* _Aim of the task_
The lines from the one holding "Task: Close the 采购订单 dialog with the X" to the final line of the listing below are to be duplicated exactly, with both ends included and pictures omitted.
# # # # #
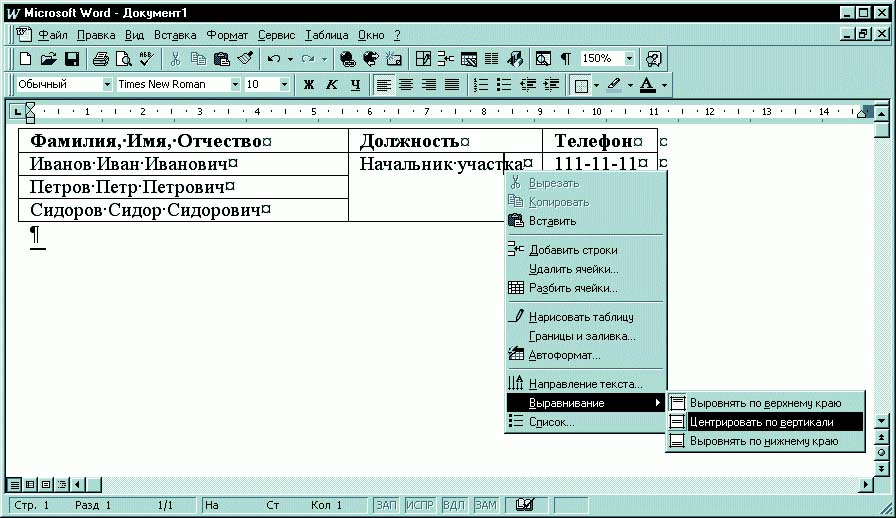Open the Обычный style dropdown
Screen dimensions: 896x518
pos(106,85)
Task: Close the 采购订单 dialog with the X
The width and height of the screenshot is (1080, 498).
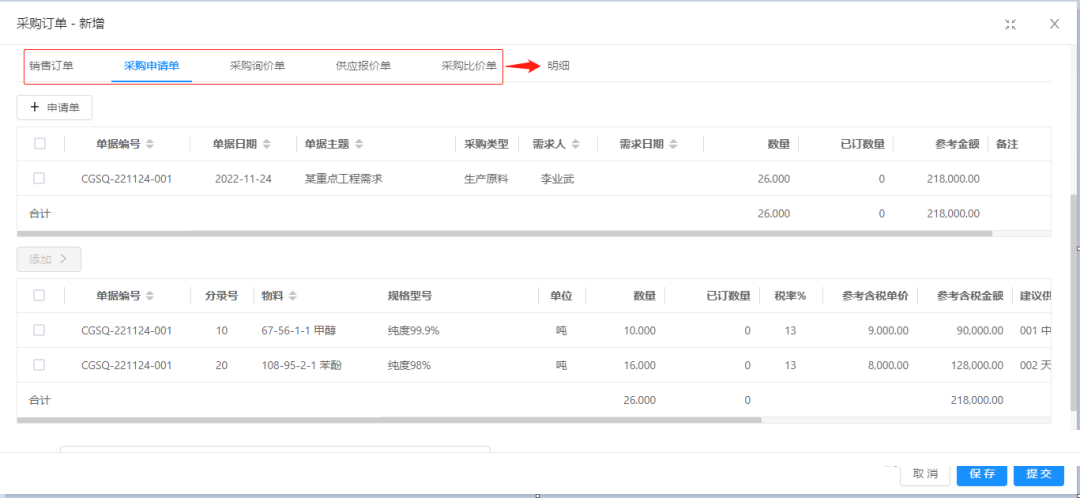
# # # # #
* _Task output_
Task: Close the 采购订单 dialog with the X
The width and height of the screenshot is (1080, 498).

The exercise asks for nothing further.